If wireless, encryption used, (none, WEP, WPA, or WPA2)
Version and patch level of Windows on all affected machines, i.e. XP (Home or Pro), SP1-SP2-SP3, Vista (Home, Business, Ultimate), etc.
The Internet Browser in use, IE, Firefox, Opera, etc.




Please give an exact description of your problem symptoms, *including the exact text of any error messages.*




If you're using a wireless connection, have you tried a direct connection with a cable to see if that changes the symptoms? 
For wireless issues, have you disabled all encryption on the router to see if you can connect that way? 
Have you connected directly to the broadband modem to see if this is a router or modem/ISP issue?
If there are other computers on the same network, are they experiencing the same issue, or do they function normally?




On any affected computer, I'd also like to see this:

Hold the *Windows* key and press *R*, then type *CMD* (*COMMAND* for W98/WME) to open a command prompt:

Type the following commands on separate lines, following each one with the *Enter* key:

PING 206.190.60.37

PING yahoo.com

NBTSTAT -n

IPCONFIG /ALL

Right click in the command window and choose *Select All*, then hit *Enter*.
Paste the results in a message here.

If you are on a machine with no network connection, use a floppy, USB disk, or a CD-RW disk to transfer a text file with the information to allow pasting it here.


----------



## alicia88 (Nov 9, 2008)

Name of your ISP: Belgacom
Make and exact model of the broadband modem.:ADSL Modem Multiservices PSTN blue PHILIPS
Model : SNA6600/18
Connection type: wireless
Encryption used:none
Version and patch level of Windows on all affected machines: Vista Home Premium
The Internet Browser: Firefox

Please give an exact description of your problem symptoms, including the exact text of any error messages.

INPUT DATA.
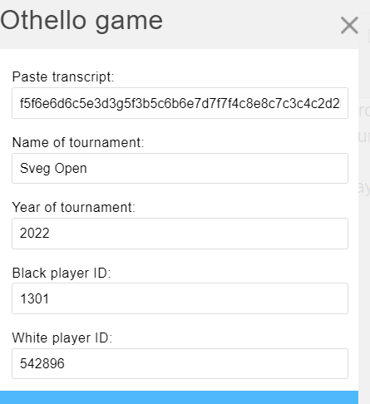Select the Name of tournament field
The height and width of the screenshot is (404, 370).
point(180,168)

EXERCISES.
1 > In the network troubleshooting thread, what model number does alicia88 give for the broadband modem?
2 > Extend the network troubleshooting thread past its final line.

ANSWERS FOR THE EXERCISE.
1 > SNA6600/18

2 >
I have two laptop and one wifi.

laptop 1
laptop 2
modem/routeur philips

When I connect laptop 1 first, I can't connect the laptop 2
When I connect laptop 2 first, I can't connect the laptop 1

To connect the laptop 1:
There's an exclamation point on the wireless.
So I double click on it and it says that It's successfuly connected
but with a limited connexion.
--> So I created a broadband connexion with username and password (that my isp gave to me)
"connecting through WAN miniport (PPPOE)" .... OK pc connected and I can access the internet.

SO I did the same manipulation on the laptop 2.
There's an exclamation point on the wireless.
So I double click on it and it says that It's successfuly connected
but with a limited connexion.
--> So I created a broadband connexion with the same username and password
"connecting through WAN miniport (PPPOE)" ....Failed to connect the broadband connection

There's no WEP and there's no WAP, nothing!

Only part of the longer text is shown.